==== RECORDS TO PROCESS

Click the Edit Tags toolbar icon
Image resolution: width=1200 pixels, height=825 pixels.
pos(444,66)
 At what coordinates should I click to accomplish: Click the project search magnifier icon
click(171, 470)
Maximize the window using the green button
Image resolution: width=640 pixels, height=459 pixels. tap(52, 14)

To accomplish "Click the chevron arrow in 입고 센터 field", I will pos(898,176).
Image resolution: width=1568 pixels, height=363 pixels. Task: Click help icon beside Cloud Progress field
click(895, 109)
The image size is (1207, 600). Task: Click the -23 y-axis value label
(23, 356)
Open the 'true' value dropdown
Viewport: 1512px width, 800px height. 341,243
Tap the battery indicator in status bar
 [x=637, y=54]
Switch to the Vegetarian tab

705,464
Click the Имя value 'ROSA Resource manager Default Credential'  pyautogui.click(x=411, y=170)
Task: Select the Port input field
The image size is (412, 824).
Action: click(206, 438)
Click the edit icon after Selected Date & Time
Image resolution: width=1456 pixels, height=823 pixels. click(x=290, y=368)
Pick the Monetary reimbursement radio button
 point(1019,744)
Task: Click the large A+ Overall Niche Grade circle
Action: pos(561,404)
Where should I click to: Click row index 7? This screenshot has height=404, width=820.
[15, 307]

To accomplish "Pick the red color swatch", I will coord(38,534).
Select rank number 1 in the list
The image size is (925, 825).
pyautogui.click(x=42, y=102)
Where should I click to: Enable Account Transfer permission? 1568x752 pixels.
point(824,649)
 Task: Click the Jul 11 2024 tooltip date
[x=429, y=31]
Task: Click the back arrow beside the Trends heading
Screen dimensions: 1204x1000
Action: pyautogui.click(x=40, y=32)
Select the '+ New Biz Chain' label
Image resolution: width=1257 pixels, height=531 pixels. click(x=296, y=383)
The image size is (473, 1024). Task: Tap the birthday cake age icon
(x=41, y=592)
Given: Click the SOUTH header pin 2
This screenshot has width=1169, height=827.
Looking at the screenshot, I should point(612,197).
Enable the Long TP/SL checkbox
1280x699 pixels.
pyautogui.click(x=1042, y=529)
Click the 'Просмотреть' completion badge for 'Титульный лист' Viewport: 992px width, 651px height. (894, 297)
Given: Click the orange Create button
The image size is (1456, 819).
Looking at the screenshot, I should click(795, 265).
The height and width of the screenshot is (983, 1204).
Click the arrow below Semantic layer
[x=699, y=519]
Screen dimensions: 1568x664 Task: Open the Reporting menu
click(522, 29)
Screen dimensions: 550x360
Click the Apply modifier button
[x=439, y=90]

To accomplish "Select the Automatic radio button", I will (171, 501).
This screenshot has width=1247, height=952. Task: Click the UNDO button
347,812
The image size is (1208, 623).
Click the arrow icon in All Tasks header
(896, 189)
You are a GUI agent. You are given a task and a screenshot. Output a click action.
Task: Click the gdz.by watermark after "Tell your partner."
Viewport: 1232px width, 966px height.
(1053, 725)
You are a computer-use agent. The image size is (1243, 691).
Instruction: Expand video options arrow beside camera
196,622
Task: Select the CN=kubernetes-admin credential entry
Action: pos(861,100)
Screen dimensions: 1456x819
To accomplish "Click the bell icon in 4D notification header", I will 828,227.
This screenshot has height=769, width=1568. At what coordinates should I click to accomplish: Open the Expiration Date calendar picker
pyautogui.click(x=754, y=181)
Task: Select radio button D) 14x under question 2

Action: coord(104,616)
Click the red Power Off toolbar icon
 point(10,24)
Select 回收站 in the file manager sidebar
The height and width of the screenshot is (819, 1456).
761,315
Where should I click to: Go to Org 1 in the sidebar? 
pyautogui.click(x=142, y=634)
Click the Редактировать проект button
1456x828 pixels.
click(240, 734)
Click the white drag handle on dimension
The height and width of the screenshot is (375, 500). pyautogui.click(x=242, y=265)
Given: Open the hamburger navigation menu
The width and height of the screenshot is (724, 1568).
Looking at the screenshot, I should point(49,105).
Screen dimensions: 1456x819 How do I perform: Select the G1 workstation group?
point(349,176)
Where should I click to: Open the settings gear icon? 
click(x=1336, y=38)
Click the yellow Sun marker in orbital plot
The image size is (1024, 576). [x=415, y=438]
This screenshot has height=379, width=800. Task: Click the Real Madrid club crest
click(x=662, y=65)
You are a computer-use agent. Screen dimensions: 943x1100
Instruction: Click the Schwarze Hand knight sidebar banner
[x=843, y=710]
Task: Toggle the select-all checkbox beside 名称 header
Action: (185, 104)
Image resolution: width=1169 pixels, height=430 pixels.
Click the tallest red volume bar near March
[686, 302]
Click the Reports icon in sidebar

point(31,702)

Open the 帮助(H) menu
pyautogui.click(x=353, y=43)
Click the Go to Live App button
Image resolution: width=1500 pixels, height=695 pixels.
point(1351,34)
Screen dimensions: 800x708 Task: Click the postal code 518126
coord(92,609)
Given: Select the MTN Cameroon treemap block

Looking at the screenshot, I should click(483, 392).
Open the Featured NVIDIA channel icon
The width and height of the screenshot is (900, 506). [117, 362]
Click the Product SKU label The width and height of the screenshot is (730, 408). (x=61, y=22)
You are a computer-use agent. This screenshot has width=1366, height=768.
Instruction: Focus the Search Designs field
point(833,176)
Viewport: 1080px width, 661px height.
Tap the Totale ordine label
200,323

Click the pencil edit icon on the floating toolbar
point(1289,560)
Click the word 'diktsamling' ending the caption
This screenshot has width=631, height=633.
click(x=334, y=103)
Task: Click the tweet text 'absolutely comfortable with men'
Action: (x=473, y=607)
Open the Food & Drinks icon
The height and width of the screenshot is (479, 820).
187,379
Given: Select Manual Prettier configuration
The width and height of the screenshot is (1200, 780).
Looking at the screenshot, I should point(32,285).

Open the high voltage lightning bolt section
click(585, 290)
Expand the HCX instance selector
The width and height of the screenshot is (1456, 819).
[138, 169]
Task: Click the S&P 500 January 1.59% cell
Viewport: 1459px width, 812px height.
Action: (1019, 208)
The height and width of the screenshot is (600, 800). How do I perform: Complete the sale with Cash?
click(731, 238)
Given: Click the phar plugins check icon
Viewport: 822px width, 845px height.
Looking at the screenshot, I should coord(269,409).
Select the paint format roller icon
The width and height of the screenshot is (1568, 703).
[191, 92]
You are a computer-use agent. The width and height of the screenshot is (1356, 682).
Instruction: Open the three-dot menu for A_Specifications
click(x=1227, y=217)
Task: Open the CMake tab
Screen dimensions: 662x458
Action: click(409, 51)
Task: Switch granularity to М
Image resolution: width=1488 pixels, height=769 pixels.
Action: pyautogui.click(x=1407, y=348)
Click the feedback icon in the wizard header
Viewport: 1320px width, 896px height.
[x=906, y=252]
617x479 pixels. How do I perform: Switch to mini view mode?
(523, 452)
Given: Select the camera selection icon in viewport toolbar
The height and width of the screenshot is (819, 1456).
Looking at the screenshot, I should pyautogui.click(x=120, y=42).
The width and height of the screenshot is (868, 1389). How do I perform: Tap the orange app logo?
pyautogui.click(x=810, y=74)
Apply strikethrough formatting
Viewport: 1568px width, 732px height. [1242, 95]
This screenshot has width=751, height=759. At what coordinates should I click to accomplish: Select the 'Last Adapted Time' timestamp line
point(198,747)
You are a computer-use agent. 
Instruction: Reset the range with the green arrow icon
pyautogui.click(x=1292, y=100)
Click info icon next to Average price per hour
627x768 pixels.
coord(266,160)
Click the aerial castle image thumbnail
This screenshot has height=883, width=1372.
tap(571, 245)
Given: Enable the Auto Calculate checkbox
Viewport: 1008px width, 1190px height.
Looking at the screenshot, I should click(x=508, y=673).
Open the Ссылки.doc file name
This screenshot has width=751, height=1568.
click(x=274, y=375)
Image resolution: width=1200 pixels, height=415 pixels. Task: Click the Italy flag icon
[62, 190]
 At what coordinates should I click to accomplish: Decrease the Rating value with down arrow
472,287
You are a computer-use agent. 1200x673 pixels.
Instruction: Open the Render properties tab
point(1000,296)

========

Rewrite the records from the line with "I will pos(898,176)." to the line with "I will coord(38,534).", putting "Dessert" in place of "Vegetarian" and keeping everything else the same.

ANSWER IN FULL ▸
To accomplish "Click the chevron arrow in 입고 센터 field", I will pos(898,176).
Image resolution: width=1568 pixels, height=363 pixels. Task: Click help icon beside Cloud Progress field
click(895, 109)
The image size is (1207, 600). Task: Click the -23 y-axis value label
(23, 356)
Open the 'true' value dropdown
Viewport: 1512px width, 800px height. 341,243
Tap the battery indicator in status bar
 [x=637, y=54]
Switch to the Dessert tab

705,464
Click the Имя value 'ROSA Resource manager Default Credential'  pyautogui.click(x=411, y=170)
Task: Select the Port input field
The image size is (412, 824).
Action: click(206, 438)
Click the edit icon after Selected Date & Time
Image resolution: width=1456 pixels, height=823 pixels. click(x=290, y=368)
Pick the Monetary reimbursement radio button
 point(1019,744)
Task: Click the large A+ Overall Niche Grade circle
Action: pos(561,404)
Where should I click to: Click row index 7? This screenshot has height=404, width=820.
[15, 307]

To accomplish "Pick the red color swatch", I will coord(38,534).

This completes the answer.